== Task statement ==
Set out every line of the items below as a numbered list, omitting any blank lines.

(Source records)
——

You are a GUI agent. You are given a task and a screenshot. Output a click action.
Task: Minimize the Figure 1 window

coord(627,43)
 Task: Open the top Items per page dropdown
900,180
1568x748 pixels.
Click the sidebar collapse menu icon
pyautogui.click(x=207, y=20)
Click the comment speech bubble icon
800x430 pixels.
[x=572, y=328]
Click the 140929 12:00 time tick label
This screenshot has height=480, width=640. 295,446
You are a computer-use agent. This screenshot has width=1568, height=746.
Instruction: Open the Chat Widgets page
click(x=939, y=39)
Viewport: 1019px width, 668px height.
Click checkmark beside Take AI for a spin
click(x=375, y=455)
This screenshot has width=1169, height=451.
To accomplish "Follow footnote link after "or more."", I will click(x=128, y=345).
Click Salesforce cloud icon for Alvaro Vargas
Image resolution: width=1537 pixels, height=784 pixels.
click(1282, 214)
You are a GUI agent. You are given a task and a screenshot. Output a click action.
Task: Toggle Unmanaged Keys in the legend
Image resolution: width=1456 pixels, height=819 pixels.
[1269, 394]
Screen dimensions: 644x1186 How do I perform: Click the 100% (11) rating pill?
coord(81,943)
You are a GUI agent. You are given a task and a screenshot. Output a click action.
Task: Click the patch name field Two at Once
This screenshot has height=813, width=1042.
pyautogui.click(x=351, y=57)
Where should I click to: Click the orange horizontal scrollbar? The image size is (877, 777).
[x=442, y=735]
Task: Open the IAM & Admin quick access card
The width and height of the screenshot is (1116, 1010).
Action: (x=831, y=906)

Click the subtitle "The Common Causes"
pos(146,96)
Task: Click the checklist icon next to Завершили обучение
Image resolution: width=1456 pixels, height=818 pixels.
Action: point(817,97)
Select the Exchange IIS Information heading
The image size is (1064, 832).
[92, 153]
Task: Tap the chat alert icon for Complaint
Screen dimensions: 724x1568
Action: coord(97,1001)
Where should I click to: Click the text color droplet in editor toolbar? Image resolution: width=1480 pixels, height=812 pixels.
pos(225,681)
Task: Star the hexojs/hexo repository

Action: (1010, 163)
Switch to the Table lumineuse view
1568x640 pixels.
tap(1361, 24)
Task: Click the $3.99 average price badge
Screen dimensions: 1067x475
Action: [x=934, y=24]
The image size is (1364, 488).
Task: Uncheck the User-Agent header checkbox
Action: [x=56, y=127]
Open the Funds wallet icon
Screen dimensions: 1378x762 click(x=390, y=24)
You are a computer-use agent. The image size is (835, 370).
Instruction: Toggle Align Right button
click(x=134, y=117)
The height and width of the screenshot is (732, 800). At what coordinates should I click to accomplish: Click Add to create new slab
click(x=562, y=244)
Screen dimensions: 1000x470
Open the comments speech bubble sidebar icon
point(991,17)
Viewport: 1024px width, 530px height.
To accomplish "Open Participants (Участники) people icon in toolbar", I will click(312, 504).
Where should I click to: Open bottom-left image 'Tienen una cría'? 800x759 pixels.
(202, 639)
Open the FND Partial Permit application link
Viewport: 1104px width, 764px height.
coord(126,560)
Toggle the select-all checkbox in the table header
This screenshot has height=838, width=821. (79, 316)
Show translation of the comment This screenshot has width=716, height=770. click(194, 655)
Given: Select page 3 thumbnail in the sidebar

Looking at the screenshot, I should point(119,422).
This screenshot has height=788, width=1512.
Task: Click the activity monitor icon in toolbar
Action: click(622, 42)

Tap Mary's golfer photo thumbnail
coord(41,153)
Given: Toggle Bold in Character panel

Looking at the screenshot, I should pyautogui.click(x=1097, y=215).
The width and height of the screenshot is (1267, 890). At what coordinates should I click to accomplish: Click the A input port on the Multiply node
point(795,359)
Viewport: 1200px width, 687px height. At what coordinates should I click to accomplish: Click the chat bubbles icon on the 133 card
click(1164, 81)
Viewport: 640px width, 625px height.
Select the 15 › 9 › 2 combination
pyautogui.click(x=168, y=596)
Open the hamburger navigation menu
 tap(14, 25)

——

== Solution below ==
1. You are a GUI agent. You are given a task and a screenshot. Output a click action.
2. Task: Minimize the Figure 1 window
3. coord(627,43)
4.  Task: Open the top Items per page dropdown
5. 900,180
6. 1568x748 pixels.
7. Click the sidebar collapse menu icon
8. pyautogui.click(x=207, y=20)
9. Click the comment speech bubble icon
10. 800x430 pixels.
11. [x=572, y=328]
12. Click the 140929 12:00 time tick label
13. This screenshot has height=480, width=640. 295,446
14. You are a computer-use agent. This screenshot has width=1568, height=746.
15. Instruction: Open the Chat Widgets page
16. click(x=939, y=39)
17. Viewport: 1019px width, 668px height.
18. Click checkmark beside Take AI for a spin
19. click(x=375, y=455)
20. This screenshot has width=1169, height=451.
21. To accomplish "Follow footnote link after "or more."", I will click(x=128, y=345).
22. Click Salesforce cloud icon for Alvaro Vargas
23. Image resolution: width=1537 pixels, height=784 pixels.
24. click(1282, 214)
25. You are a GUI agent. You are given a task and a screenshot. Output a click action.
26. Task: Toggle Unmanaged Keys in the legend
27. Image resolution: width=1456 pixels, height=819 pixels.
28. [1269, 394]
29. Screen dimensions: 644x1186 How do I perform: Click the 100% (11) rating pill?
30. coord(81,943)
31. You are a GUI agent. You are given a task and a screenshot. Output a click action.
32. Task: Click the patch name field Two at Once
33. This screenshot has height=813, width=1042.
34. pyautogui.click(x=351, y=57)
35. Where should I click to: Click the orange horizontal scrollbar? The image size is (877, 777).
36. [x=442, y=735]
37. Task: Open the IAM & Admin quick access card
38. The width and height of the screenshot is (1116, 1010).
39. Action: (x=831, y=906)
40. Click the subtitle "The Common Causes"
41. pos(146,96)
42. Task: Click the checklist icon next to Завершили обучение
43. Image resolution: width=1456 pixels, height=818 pixels.
44. Action: point(817,97)
45. Select the Exchange IIS Information heading
46. The image size is (1064, 832).
47. [92, 153]
48. Task: Tap the chat alert icon for Complaint
49. Screen dimensions: 724x1568
50. Action: coord(97,1001)
51. Where should I click to: Click the text color droplet in editor toolbar? Image resolution: width=1480 pixels, height=812 pixels.
52. pos(225,681)
53. Task: Star the hexojs/hexo repository
54. Action: (1010, 163)
55. Switch to the Table lumineuse view
56. 1568x640 pixels.
57. tap(1361, 24)
58. Task: Click the $3.99 average price badge
59. Screen dimensions: 1067x475
60. Action: [x=934, y=24]
61. The image size is (1364, 488).
62. Task: Uncheck the User-Agent header checkbox
63. Action: [x=56, y=127]
64. Open the Funds wallet icon
65. Screen dimensions: 1378x762 click(x=390, y=24)
66. You are a computer-use agent. The image size is (835, 370).
67. Instruction: Toggle Align Right button
68. click(x=134, y=117)
69. The height and width of the screenshot is (732, 800). At what coordinates should I click to accomplish: Click Add to create new slab
70. click(x=562, y=244)
71. Screen dimensions: 1000x470
72. Open the comments speech bubble sidebar icon
73. point(991,17)
74. Viewport: 1024px width, 530px height.
75. To accomplish "Open Participants (Участники) people icon in toolbar", I will click(312, 504).
76. Where should I click to: Open bottom-left image 'Tienen una cría'? 800x759 pixels.
77. (202, 639)
78. Open the FND Partial Permit application link
79. Viewport: 1104px width, 764px height.
80. coord(126,560)
81. Toggle the select-all checkbox in the table header
82. This screenshot has height=838, width=821. (79, 316)
83. Show translation of the comment This screenshot has width=716, height=770. click(194, 655)
84. Given: Select page 3 thumbnail in the sidebar
85. Looking at the screenshot, I should point(119,422).
86. This screenshot has height=788, width=1512.
87. Task: Click the activity monitor icon in toolbar
88. Action: click(622, 42)
89. Tap Mary's golfer photo thumbnail
90. coord(41,153)
91. Given: Toggle Bold in Character panel
92. Looking at the screenshot, I should pyautogui.click(x=1097, y=215).
93. The width and height of the screenshot is (1267, 890). At what coordinates should I click to accomplish: Click the A input port on the Multiply node
94. point(795,359)
95. Viewport: 1200px width, 687px height. At what coordinates should I click to accomplish: Click the chat bubbles icon on the 133 card
96. click(1164, 81)
97. Viewport: 640px width, 625px height.
98. Select the 15 › 9 › 2 combination
99. pyautogui.click(x=168, y=596)
100. Open the hamburger navigation menu
101.  tap(14, 25)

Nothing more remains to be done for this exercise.